COMPLETE THE FOLLOWING:
1 > From the passage on periprosthetic femoral fractures, list every burden it says comes with treating these fractures.
2 > Please proceed with the passage on risk factors in treating periprosthetic fractures, continuing from its last sentence.
[[ TEXT EXCERPT, beginning ]]
Risk factors in treatment of periprosthetic fractures


Although primary total hip replacement (THR) has, in general, excellent long-term outcomes, periprosthetic femoral fracture (PPFF) after THR is a serious complication. The treatment of PPFF is clinically challenging with high mortality, morbidity, and associated costs. In recognizing the risk factors in treatment of PPFF, surgeons can try to optimize the treatment and contribute to society with efficient and effective patient care. In this article, the general risk factors in treating PPFF patients are discussed along with the ways to ameliorate them.
[[ TEXT EXCERPT, end ]]
[[ RECORDS, beginning ]]
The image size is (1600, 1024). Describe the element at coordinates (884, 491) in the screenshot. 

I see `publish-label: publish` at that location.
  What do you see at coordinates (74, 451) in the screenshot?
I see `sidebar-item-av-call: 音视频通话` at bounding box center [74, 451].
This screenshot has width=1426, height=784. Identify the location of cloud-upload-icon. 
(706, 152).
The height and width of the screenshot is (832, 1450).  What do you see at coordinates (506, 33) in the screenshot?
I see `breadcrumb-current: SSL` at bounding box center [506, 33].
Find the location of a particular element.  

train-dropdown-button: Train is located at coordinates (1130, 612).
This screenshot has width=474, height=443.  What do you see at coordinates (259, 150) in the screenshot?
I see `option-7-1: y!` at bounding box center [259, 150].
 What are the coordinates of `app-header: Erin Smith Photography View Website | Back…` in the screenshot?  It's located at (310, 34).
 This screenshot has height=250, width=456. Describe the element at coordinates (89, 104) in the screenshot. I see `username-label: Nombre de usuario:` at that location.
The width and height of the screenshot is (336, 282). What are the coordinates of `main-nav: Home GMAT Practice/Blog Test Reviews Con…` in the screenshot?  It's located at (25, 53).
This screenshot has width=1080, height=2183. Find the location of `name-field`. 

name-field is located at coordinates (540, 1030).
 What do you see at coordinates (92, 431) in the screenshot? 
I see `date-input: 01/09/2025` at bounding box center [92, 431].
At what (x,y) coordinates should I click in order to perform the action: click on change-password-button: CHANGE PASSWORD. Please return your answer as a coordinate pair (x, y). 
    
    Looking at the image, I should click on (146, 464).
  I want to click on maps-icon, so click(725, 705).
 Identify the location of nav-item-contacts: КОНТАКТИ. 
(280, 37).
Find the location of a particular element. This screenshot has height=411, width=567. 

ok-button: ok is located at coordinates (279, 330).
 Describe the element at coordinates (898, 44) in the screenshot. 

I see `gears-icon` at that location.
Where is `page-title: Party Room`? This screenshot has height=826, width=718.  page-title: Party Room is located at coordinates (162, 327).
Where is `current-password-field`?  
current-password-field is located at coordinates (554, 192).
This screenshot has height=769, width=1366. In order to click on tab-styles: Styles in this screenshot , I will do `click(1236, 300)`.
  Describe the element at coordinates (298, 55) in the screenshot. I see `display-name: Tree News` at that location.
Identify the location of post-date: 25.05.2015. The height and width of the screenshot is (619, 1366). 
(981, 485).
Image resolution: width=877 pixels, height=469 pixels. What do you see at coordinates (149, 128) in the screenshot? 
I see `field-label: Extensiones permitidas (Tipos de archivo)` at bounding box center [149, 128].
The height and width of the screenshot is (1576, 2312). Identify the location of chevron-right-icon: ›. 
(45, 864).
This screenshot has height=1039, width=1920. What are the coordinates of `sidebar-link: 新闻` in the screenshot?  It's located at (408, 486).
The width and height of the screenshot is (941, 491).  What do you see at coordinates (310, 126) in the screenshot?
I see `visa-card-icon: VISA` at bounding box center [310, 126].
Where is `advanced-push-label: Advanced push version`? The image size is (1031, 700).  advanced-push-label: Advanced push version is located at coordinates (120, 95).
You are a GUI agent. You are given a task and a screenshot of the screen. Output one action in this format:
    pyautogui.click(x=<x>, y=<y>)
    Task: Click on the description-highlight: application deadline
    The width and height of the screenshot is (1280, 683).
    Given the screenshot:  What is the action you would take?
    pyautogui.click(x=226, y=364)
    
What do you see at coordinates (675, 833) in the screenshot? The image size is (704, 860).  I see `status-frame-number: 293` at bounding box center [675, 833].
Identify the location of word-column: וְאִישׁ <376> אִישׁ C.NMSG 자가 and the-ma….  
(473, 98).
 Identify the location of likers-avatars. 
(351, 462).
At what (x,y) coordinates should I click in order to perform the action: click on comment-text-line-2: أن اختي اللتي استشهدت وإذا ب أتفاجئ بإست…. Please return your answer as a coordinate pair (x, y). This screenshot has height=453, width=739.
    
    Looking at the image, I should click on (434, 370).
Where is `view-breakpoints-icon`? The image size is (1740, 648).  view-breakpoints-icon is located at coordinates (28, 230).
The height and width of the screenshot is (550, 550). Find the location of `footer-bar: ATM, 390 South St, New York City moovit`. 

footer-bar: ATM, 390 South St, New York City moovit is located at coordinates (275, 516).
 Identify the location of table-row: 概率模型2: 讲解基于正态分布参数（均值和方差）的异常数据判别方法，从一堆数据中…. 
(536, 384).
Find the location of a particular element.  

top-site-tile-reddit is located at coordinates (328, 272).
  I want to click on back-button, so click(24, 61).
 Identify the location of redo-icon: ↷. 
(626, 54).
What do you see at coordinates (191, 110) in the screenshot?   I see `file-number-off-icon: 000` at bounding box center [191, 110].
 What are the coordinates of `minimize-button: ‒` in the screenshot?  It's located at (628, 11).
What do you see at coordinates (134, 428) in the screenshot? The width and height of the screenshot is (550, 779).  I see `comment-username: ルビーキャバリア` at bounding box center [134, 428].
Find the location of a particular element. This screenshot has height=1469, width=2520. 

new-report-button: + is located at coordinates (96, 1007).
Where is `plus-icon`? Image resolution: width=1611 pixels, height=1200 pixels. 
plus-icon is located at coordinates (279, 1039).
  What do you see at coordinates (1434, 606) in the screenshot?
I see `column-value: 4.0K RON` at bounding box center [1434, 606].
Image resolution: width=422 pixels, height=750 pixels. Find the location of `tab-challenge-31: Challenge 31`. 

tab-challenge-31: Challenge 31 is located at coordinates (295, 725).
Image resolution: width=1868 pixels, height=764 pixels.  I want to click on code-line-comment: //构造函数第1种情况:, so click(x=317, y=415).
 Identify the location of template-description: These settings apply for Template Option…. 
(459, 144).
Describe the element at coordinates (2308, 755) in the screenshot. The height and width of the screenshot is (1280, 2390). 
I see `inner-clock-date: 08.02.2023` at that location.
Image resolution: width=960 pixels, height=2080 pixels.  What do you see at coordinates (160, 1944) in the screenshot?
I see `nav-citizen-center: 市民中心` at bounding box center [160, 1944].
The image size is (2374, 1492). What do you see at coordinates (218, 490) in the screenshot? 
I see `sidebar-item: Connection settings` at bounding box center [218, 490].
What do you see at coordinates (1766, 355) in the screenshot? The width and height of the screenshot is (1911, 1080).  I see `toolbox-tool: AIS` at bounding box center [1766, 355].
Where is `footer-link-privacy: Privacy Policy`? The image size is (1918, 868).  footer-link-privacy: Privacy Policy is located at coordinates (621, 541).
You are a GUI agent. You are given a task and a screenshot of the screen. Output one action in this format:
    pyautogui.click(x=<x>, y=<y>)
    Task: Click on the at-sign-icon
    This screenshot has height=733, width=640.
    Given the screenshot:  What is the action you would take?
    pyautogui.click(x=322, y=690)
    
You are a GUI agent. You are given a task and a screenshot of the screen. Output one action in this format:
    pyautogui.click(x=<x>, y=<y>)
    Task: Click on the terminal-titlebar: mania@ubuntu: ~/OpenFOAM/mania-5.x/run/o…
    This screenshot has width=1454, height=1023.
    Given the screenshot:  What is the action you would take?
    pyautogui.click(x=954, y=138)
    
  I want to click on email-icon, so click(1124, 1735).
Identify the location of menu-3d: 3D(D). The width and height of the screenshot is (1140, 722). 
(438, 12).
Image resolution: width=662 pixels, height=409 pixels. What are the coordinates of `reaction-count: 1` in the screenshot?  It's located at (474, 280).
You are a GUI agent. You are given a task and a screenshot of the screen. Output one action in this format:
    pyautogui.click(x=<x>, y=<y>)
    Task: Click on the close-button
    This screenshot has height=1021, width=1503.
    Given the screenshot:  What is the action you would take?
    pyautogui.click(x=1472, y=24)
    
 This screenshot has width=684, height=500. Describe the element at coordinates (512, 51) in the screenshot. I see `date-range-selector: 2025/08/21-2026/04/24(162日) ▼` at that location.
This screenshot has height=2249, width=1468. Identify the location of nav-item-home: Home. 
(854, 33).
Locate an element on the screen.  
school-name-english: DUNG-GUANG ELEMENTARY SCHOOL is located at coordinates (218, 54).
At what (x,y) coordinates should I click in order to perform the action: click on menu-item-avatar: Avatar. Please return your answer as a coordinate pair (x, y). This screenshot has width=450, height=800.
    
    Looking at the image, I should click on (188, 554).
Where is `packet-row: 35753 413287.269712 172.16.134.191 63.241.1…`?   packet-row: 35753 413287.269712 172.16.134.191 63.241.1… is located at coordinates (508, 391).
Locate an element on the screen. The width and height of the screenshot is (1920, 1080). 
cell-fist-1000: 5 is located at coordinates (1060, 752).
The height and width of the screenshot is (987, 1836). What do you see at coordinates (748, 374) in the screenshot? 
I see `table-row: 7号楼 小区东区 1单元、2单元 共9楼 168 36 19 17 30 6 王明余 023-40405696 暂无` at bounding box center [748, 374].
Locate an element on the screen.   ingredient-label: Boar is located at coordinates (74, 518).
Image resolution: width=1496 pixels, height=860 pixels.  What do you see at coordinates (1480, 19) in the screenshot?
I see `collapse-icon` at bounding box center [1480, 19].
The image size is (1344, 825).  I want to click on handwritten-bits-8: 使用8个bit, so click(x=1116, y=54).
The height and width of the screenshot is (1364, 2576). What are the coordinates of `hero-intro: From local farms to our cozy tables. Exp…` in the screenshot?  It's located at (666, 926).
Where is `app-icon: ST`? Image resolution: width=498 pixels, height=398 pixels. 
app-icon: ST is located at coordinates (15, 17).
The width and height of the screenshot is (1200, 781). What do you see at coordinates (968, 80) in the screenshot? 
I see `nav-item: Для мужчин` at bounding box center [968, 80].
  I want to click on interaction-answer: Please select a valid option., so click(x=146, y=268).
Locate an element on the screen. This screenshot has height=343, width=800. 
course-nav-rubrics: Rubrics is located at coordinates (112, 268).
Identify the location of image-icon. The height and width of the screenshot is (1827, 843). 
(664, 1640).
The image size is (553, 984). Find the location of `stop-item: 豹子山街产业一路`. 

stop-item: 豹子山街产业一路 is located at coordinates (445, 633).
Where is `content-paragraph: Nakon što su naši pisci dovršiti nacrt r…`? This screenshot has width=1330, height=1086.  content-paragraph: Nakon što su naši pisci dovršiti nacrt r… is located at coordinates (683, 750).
[[ RECORDS, end ]]
YOUR WRITTEN ANSWERS:
1 >
- High mortality
- Morbidity
- Associated costs

2 >
THR has become one of the most successful orthopedic interventions over the last decades. The excellent results have led to an expanded indication to include both younger and more elderly adults [1]. Younger patients tend to be more active and more elderly patients tend to have poorer bone quality and increased comorbidity; such factors result in the increased probability of implant loosening and increase the chance of PPFF [2–4]. Meanwhile, with the increasing longevity of the population in general, patients with hip replacement can also be expected to live longer, which means that the implants will be in service for longer, and therefore have an increased likelihood of failing [1, 5]. This has been demonstrated by data from a Swedish registry; in the Scottish and Finnish populations this has been less clear [5–7].

Concerning such discrepancies in different epidemiological studies, Cao Li, president of the Chinese Hip Society and director of the First Affiliated Hospital Xinjiang University, Urumqi, China, reminds us that, "Epidemiological studies are empirical studies. Many of them may be simply too small to give us a definitive answer. Currently, studies on intraoperative risk factors of periprosthetic acetabular fractures are still lacking."

Cao Li

First Affiliated Hospital of Xinjiang Medical University
Urumqi, China

Baochao Ji

First Affiliated Hospital of Xinjiang Medical University
Urumqi, China

How does the outcome of revision THR compare with primary THR?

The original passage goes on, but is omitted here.